* EXERCISE DIRECTIONS *
The output should consist solely of the lines running from the one that contains "Given: Open Chrome's hamburger menu" through the end of the records below, copied exactly.

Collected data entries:
--------------------------------
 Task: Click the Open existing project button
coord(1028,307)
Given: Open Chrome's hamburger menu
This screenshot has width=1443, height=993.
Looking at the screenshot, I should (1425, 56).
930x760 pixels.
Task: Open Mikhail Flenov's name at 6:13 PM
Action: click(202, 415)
--------------------------------
* RESPONSE BELOW *
Given: Open Chrome's hamburger menu
This screenshot has width=1443, height=993.
Looking at the screenshot, I should (1425, 56).
930x760 pixels.
Task: Open Mikhail Flenov's name at 6:13 PM
Action: click(202, 415)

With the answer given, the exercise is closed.